Great response! Yes this is pretty much what I'm trying to do with Restspace. One way of standardising the connection between components is that even small components running on the same server all use the data structure of an HTTP message to communicate. Within the same server, code level routing sends these HTTP data structures without using the wire, but the runtime determines if the URL is external and goes across the net if necessary. This creates internal interoperability, allows the components to be distributed across servers however you like, and potentially pulls in every API available on the internet. Then the structure of the API is standardised across services providing the same functionality by adapting internal and third party services. For instance, the basic data API is simply to do a GET to read data or a PUT/POST to write data to a url. Data structures are defined by JSON Schemas. The service providing this API can have an adapter plugged into it which talks to the file system, MongoDb, S3, a SQL database or whatever.

This then enables a module/package to know where and how it needs to store data. For instance the 'full stack' auth package can be told a url in the data store API for storing user records, and it immediately knows how to do this, without restricting what underlying technology you want to use. An email package then also knows how to get user data and can just be wired up to the url in order to get the user data to customise an email template.
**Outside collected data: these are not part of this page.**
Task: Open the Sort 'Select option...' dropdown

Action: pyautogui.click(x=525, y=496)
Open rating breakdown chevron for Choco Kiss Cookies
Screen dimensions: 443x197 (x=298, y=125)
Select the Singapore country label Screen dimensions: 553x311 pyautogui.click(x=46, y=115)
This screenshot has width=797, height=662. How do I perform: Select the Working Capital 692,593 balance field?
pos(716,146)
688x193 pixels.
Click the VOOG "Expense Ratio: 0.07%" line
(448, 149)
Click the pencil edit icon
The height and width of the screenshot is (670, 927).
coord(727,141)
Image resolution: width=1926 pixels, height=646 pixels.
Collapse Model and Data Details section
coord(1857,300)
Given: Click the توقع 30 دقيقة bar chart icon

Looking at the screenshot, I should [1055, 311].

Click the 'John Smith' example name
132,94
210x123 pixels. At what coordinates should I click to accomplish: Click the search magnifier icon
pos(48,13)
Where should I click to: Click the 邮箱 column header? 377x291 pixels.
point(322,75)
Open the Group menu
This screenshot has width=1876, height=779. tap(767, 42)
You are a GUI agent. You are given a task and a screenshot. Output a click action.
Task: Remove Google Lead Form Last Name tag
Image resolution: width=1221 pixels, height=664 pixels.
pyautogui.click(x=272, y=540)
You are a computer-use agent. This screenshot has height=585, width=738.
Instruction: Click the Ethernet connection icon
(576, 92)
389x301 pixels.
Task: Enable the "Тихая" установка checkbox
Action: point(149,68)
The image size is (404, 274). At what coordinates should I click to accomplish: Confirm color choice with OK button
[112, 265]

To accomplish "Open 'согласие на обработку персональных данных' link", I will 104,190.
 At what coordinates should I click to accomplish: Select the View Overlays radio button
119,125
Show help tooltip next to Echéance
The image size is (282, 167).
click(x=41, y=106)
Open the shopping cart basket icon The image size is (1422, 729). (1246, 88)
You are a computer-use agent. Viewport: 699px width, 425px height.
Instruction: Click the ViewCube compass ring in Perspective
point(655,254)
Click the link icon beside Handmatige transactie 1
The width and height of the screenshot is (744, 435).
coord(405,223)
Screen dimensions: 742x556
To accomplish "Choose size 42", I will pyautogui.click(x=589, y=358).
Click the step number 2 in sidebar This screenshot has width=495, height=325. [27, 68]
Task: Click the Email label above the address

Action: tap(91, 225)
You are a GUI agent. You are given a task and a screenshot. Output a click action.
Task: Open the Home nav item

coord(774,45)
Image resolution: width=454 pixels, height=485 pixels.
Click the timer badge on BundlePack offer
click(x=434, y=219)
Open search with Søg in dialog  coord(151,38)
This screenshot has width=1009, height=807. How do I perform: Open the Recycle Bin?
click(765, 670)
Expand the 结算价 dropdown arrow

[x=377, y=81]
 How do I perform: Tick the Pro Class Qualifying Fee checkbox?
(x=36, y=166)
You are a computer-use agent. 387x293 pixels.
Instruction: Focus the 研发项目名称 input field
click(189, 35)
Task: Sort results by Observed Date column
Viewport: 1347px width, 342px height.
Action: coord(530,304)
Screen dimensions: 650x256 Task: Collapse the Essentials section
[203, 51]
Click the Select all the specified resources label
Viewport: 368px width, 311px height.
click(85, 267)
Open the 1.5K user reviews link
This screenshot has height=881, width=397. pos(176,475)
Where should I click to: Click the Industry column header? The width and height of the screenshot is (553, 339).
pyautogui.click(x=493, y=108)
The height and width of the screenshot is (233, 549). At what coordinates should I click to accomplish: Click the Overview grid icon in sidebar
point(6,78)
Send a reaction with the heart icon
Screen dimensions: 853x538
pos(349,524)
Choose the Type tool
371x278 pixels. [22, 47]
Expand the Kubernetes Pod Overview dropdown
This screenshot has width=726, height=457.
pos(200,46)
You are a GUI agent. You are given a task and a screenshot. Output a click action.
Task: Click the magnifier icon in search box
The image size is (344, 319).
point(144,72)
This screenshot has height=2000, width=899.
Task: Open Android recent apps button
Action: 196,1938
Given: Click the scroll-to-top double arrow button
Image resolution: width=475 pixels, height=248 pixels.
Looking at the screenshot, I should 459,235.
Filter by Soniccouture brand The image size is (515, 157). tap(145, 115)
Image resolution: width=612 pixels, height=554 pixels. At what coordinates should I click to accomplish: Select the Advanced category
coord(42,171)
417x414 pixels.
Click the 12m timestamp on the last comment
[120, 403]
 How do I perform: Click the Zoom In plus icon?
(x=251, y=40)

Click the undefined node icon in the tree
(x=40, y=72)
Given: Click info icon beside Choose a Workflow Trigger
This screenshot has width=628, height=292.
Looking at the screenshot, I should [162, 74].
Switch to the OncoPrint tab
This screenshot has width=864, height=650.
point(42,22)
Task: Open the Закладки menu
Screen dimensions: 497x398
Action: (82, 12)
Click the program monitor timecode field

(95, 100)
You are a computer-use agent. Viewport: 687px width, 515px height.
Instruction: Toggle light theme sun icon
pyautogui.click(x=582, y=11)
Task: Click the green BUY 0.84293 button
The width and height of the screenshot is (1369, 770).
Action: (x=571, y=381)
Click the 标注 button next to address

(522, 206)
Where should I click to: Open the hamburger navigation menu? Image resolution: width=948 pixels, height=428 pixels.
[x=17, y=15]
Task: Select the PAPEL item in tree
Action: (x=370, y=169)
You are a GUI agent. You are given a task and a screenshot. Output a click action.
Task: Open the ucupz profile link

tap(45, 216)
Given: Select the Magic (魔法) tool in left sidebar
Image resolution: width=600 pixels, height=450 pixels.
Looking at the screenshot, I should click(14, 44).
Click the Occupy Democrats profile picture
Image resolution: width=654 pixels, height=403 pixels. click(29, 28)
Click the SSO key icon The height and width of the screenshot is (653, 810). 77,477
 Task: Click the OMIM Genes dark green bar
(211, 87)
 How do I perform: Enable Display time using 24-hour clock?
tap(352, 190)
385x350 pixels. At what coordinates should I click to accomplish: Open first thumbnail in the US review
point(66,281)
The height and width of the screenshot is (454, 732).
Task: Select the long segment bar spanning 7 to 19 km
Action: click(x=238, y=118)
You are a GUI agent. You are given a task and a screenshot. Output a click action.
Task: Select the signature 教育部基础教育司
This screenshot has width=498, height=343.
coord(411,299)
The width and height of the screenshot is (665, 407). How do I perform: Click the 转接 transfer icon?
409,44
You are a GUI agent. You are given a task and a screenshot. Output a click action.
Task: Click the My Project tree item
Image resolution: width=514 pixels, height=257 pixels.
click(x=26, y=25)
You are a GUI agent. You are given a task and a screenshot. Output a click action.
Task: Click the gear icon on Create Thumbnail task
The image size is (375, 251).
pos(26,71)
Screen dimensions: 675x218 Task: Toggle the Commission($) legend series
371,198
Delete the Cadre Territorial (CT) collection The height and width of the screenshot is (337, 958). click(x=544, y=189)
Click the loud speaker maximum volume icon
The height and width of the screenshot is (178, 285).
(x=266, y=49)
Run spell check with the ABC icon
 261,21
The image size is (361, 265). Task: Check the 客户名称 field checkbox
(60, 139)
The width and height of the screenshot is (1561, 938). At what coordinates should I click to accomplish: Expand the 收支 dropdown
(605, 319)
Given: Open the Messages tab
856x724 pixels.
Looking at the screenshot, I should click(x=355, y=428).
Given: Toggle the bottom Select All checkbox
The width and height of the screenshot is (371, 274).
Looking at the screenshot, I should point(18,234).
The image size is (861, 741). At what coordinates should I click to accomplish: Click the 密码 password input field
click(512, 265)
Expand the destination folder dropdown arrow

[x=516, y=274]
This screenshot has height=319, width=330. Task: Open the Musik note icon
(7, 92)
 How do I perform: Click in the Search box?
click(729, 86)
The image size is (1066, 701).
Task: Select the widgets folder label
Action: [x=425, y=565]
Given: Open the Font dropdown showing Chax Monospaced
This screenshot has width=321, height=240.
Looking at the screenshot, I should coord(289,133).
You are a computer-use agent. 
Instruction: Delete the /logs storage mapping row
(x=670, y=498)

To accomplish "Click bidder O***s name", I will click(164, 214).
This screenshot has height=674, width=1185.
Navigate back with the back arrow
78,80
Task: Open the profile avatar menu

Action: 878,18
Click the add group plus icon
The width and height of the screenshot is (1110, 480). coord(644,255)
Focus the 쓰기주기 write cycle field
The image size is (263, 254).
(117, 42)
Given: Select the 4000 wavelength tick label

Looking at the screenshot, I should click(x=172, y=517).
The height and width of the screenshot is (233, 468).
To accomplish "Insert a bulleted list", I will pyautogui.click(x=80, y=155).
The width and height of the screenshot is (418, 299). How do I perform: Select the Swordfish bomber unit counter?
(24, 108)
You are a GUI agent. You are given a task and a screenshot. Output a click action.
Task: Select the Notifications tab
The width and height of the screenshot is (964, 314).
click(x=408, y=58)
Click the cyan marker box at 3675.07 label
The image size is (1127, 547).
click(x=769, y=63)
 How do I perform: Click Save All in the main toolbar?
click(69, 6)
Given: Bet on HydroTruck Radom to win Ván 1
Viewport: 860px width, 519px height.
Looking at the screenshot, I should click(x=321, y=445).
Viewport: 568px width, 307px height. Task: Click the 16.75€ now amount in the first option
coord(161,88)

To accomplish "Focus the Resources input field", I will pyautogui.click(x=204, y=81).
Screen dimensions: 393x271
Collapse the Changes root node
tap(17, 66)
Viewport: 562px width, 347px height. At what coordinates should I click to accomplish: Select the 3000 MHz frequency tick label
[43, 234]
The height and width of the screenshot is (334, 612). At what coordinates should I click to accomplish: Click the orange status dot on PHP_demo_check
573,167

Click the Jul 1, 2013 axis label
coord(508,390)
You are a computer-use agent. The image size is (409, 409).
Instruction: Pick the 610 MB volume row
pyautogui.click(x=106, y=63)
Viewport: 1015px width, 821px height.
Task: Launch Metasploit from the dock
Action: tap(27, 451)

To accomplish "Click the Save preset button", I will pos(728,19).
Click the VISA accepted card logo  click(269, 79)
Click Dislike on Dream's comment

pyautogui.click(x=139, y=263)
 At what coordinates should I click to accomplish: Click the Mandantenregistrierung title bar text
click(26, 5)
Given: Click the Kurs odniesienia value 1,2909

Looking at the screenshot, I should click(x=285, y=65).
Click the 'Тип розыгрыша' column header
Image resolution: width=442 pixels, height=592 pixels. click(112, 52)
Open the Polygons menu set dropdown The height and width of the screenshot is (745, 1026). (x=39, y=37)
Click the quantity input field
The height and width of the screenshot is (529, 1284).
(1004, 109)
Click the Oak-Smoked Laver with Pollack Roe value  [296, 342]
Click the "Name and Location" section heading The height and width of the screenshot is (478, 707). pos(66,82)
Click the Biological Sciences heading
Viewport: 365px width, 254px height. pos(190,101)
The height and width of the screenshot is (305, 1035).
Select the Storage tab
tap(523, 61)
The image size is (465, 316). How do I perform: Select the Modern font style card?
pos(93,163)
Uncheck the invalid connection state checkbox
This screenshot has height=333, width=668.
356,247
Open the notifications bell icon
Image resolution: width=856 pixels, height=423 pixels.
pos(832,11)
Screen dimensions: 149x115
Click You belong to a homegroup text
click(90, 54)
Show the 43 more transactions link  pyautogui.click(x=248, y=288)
To your points, having been working on this for a while, the effort is actually not that massive, at least to get a set of core functions together. There would likely be some fragmentation initially but like most of these things, there are network effects at work and the winner of an initial battle would become a de facto standard. Dev has constantly been pushing effort up the stack and away from the generic into the more distinctive aspects of applications. I recently saw a Twitter threads where devs listed the things they hated doing repeatedly, and those are the things a system like this would be ideal for.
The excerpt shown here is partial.